(Venise) L’horreur du massacre de Srebrenica vue à travers les yeux d’une mère impuissante : le cinquième film de la Bosnienne Jasmila Zbanic, Quo Vadis, Aida ?, a ouvert jeudi la compétition de la Mostra de Venise, qui offre une place de choix inédite aux réalisatrices.

Francois BECKER
Agence France-Presse

Ce film poignant porte un regard « féministe » sur le « jeu d’hommes » qu’est la guerre, selon sa réalisatrice, l’une des huit femmes sur les dix-huit cinéastes en lice pour le Lion d’or cette année à Venise.

La réalisatrice de 45 ans, Ours d’or à Berlin en 2006 pour Sarajevo mon amour, a choisi de raconter l’histoire d’une interprète travaillant pour les Casques bleus néerlandais censés protéger les civils bosniaques de Srebrenica.

Le film est sans concession sur la responsabilité des Nations Unies, qui étaient censées avoir fait de cette ville, dont les Serbes s’étaient emparés, une zone protégée.

Srebrenica est la pire tuerie sur le sol européen depuis la Seconde Guerre mondiale, avec plus de 8000 hommes et garçons musulmans exécutés par les forces serbes de Bosnie.

« On a toujours la liberté d’agir avec humanité », a lancé Jasmila Zbanic à la Mostra, estimant que « certains commandants (des Casques bleus) auraient pu changer les choses, même avec peu de moyens ».

En 1 h 43, ce drame retrace le déroulé de la journée du massacre, le 11 juillet 1995, vu depuis le camp de l’ONU, et la façon dont les Serbes se jouent de la faiblesse des forces internationales.

L’interprète bosniaque, Aida, jouée par Jasna Djuric, doit traduire, sans trop savoir si elle doit y croire, les propos du chef des Casques bleus, Thom Karremans (joué par l’acteur belge Johan Heldenbergh), qui veut rassurer les civils placés sous leur protection.

À mesure que les soldats serbes se rapprochent, elle va se lancer dans une quête de plus en plus désespérée pour sauver son mari et ses deux fils, réfugiés avec des milliers d’autres civils bosniaques.

Portée universelle

PHOTO TIZIANA FABI, AGENCE FRANCE-PRESSE

Les acteurs Boris Isakovic (à gauche), Jasna Duricic et Raymond Thiry (à droite) entourent la réalisatrice Jasmila Zbanic (habillée en mauve).

Le principal artisan du massacre, le général serbe Ratko Mladic, obsédé par ses images de propagande, est interprété par Boris Isakovic. Mladic a été condamné à la prison à vie en 2017, pour génocide par la justice internationale, et notamment pour son rôle à Srebrenica.

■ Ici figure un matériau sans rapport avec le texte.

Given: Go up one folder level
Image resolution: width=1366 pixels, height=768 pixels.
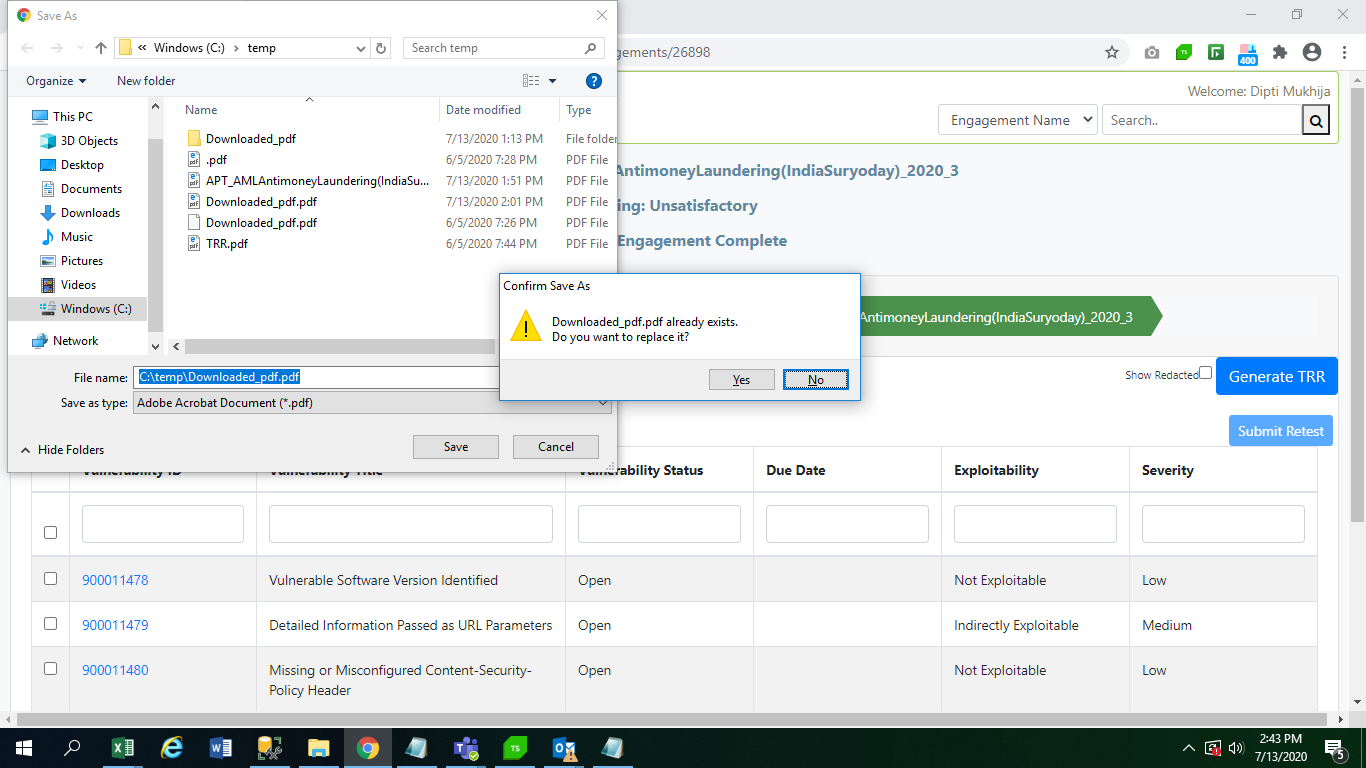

Il a fait appel.

Jusqu’où peut-on rester passif sans se rendre complice ? Faut-il désobéir pour sauver son honneur ? Les Casques bleus avaient « mission de protéger les civils avec leurs armes. Or, ils n’ont pas tiré une seule balle ! » a dénoncé la réalisatrice, qui souligne la portée « universelle » de son film.

Pour ce massacre à moins de deux heures de vol des capitales européennes, elle absout nombre de soldats sans grade, qu’elle a pu rencontrer et qui souffrent de troubles post-traumatiques depuis les faits, mais dénonce les « préjugés » qu’avaient de nombreux soldats néerlandais à l’encontre des hommes musulmans de Bosnie.

Convaincue que si les faits se reproduisaient aujourd’hui, l’Europe « ne bougerait pas le petit doigt », Jasmila Zbanic assure que Quo Vadis Aida ? n’est pas un pamphlet contre l’ONU, mais plutôt une exhortation à ce qu’elle « travaille mieux » et donne plus de moyens aux soldats de la paix.

Après Sarajevo, mon amour, portrait d’une femme violée pendant la guerre de Bosnie (1992-1995) confrontée aux démons de son passé, Quo Vadis, Aida ? pourrait offrir un nouveau prix prestigieux à Jasmila Zbanic, elle-même rescapée de la guerre, et qui continue d’explorer les blessures des Balkans.

« Ce film est dédié aux femmes leurs fils, leurs maris », a-t-elle souligné.

Dans un tout autre registre, une seconde réalisatrice concourrait jeudi, la Française Nicole Garcia, avec un drame amoureux, Amants, mettant en scène un trio d’acteurs, Stacy Martin, Pierre Niney et Benoît Magimel.